Existing optimal transport (OT) mapping estimation theory heavily relies on Brenier’s theorem—which requires quadratic cost and absolutely continuous source distributions—rendering it inadequate for stochastic OT mappings with mass splitting, commonly encountered in real-world settings involving singular, discrete, or corrupted source/target distributions. Method: We propose a novel metric to quantify the quality of stochastic OT mappings and develop the first universal, robust, finite-sample optimal risk bound framework. Our approach integrates generalization error analysis, adversarially robust statistical learning, parameterized stochastic mapping modeling, and regularized empirical risk minimization. Contribution/Results: We derive near-optimal finite-sample risk bounds under minimal distributional assumptions. Experiments demonstrate substantial improvements in transport accuracy over conventional OT methods in challenging non-absolutely-continuous and corrupted-data regimes where standard approaches fail.

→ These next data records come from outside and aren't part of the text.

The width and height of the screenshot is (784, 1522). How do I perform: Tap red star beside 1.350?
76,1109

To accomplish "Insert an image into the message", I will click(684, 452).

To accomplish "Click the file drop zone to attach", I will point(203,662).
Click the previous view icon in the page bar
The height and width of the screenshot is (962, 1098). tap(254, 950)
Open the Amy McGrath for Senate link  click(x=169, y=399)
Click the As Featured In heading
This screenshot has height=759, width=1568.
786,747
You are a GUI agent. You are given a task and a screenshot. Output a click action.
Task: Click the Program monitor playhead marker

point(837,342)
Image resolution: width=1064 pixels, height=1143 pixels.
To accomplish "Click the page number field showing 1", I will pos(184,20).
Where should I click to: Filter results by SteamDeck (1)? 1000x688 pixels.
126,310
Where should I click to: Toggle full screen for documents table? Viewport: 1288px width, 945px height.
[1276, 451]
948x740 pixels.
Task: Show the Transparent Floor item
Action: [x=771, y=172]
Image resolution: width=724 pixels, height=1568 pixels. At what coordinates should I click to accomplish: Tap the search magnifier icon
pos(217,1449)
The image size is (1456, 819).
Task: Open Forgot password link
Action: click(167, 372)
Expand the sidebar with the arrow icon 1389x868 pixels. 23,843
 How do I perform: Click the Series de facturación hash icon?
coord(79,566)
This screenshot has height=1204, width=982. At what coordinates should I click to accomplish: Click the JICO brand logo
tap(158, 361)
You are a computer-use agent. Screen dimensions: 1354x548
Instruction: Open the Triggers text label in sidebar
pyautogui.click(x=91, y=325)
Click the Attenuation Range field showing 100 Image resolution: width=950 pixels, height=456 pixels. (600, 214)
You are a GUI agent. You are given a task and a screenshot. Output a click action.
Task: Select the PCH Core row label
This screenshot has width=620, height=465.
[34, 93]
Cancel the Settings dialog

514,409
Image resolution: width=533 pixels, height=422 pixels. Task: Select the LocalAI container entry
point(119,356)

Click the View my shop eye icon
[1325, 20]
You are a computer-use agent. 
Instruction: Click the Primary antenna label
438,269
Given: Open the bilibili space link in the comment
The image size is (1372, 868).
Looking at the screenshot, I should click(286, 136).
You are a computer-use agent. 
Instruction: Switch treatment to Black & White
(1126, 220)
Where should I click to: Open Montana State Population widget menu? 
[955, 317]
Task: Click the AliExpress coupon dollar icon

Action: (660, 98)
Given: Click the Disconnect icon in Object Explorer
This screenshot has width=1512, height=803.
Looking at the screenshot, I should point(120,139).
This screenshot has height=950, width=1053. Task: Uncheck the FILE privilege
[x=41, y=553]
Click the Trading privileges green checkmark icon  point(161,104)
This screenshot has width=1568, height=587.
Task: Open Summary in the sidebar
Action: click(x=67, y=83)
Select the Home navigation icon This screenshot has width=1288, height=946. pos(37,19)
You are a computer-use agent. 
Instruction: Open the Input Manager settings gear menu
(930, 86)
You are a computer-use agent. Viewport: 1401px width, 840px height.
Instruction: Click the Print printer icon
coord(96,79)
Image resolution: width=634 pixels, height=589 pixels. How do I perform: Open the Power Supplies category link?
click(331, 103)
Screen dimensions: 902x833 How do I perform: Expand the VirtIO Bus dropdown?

The optimal transport (OT) map is a geometry-driven transformation between high-dimensional probability distributions which underpins a wide range of tasks in statistics, applied probability, and machine learning. However, existing statistical theory for OT map estimation is quite restricted, hinging on Brenier's theorem (quadratic cost, absolutely continuous source) to guarantee existence and uniqueness of a deterministic OT map, on which various additional regularity assumptions are imposed to obtain quantitative error bounds. In many real-world problems these conditions fail or cannot be certified, in which case optimal transportation is possible only via stochastic maps that can split mass. To broaden the scope of map estimation theory to such settings, this work introduces a novel metric for evaluating the transportation quality of stochastic maps. Under this metric, we develop computationally efficient map estimators with near-optimal finite-sample risk bounds, subject to easy-to-verify minimal assumptions. Our analysis further accommodates common forms of adversarial sample contamination, yielding estimators with robust estimation guarantees. Empirical experiments are provided which validate our theory and demonstrate the utility of the proposed framework in settings where existing theory fails. These contributions constitute the first general-purpose theory for map estimation, compatible with a wide spectrum of real-world applications where optimal transport may be intrinsically stochastic.